I am trying to build a minimal working example of repartitionAndSortWithinPartitions
in order to understand the function. I have got so far (not working, the distinct throws the values around so that they get out of order)
def partval(partID:Int, iter: Iterator[Int]): Iterator[Tuple2[Int, Int]] = {
iter.map( x => (partID, x)).toList.iterator
}
val part20to3_chaos = sc.parallelize(1 to 20, 3).distinct
val part20to2_sorted = part20to3_chaos.repartitionAndSortWithinPartitions(2)
part20to2_sorted.mapPartitionsWithIndex(partval).collect
but get the error
Name: Compile Error
Message: <console>:22: error: value repartitionAndSortWithinPartitions is not a member of org.apache.spark.rdd.RDD[Int]
val part20to2_sorted = part20to3_chaos.repartitionAndSortWithinPartitions(2)
I tried using the scaladoc, but wasn't able to find which class provides repartitionAndSortWithinPartitions
. (Btw: This scaladoc is not impressive: Why is MapPartitionsRDD
missing? How can I search for a method?)
Realising I need a partitioner object, next I tried to
val rangePartitioner = new org.apache.spark.RangePartitioner(2, part20to3_chaos)

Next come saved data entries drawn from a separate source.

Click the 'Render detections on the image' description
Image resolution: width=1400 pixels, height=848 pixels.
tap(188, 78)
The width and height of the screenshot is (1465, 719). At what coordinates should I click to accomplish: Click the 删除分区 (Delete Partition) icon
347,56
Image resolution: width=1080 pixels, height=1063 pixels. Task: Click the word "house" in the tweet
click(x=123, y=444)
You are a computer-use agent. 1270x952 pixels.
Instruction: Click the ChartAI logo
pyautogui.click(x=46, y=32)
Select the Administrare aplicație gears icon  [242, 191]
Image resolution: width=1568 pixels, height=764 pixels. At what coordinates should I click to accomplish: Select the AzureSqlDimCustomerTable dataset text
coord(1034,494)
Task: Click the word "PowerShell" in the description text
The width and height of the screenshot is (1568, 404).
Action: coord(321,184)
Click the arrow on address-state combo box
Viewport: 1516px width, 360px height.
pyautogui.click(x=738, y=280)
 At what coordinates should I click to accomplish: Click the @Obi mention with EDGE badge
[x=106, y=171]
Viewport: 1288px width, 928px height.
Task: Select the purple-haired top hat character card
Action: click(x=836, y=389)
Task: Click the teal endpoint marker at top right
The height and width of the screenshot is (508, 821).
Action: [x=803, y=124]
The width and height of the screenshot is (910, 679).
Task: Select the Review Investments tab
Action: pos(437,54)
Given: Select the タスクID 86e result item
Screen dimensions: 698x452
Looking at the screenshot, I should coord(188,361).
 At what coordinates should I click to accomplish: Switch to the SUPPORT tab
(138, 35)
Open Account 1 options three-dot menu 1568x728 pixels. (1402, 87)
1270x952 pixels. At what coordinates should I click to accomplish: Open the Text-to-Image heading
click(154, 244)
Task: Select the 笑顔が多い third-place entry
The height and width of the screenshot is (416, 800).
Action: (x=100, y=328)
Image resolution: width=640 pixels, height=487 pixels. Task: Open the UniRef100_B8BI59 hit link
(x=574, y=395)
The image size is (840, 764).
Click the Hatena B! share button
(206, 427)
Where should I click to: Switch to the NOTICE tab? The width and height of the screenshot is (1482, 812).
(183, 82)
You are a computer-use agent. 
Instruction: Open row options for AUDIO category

val part20to2_sorted = part20to3_chaos.repartitionAndSortWithinPartitions(rangePartitioner)
part20to2_sorted.mapPartitionsWithIndex(partval).collect
but got
Name: Compile Error
Message: <console>:22: error: type mismatch;
found : org.apache.spark.rdd.RDD[Int]
required: org.apache.spark.rdd.RDD[_ <: Product2[?,?]]
Error occurred in an application involving default arguments.
val rPartitioner = new org.apache.spark.RangePartitioner(2, part20to3_chaos)
How do I get this to compile? Could I get a working example, please?